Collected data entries
********************

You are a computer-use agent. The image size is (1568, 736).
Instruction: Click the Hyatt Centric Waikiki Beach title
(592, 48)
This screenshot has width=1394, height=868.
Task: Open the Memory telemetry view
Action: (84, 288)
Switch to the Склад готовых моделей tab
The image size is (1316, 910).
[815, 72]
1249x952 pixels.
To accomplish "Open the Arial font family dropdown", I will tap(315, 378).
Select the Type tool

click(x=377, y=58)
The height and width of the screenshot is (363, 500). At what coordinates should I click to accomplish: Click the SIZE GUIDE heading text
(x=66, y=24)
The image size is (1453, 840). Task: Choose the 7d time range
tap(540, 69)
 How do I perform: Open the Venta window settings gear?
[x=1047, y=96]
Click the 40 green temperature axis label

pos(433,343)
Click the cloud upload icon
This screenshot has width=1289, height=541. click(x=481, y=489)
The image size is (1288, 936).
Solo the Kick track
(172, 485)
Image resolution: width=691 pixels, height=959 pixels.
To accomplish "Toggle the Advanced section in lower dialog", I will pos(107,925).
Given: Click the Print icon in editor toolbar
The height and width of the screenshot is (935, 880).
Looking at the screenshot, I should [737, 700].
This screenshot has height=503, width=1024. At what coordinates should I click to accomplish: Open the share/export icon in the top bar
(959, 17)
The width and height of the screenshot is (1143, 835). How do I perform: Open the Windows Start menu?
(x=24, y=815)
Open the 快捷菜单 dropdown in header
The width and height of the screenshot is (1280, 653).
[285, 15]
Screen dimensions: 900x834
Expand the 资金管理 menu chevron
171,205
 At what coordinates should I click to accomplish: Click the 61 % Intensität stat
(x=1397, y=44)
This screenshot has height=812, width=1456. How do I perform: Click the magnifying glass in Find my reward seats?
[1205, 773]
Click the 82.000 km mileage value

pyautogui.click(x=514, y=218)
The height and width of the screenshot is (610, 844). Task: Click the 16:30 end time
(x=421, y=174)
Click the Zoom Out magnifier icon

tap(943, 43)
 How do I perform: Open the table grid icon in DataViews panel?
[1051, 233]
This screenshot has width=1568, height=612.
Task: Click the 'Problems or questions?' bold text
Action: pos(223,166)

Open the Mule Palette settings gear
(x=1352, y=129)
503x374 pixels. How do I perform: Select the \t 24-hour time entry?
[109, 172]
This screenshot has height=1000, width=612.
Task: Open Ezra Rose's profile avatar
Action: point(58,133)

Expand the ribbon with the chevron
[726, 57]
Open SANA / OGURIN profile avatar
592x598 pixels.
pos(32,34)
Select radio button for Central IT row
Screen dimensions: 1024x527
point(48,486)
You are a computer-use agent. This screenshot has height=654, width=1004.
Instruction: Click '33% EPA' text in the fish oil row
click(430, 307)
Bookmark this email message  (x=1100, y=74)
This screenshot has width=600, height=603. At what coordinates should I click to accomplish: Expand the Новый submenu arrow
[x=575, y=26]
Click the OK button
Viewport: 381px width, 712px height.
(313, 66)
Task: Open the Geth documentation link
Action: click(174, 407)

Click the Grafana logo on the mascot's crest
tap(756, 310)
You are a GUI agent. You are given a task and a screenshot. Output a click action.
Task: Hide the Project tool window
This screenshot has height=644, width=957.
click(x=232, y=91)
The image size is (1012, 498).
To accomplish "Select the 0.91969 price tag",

********************

Goal of the exercise
In the entries, find the line containing "Click the Grafana logo on the mascot's crest" and output it and all remaining lines exactly.

Answer to this task
Click the Grafana logo on the mascot's crest
tap(756, 310)
You are a GUI agent. You are given a task and a screenshot. Output a click action.
Task: Hide the Project tool window
This screenshot has height=644, width=957.
click(x=232, y=91)
The image size is (1012, 498).
To accomplish "Select the 0.91969 price tag",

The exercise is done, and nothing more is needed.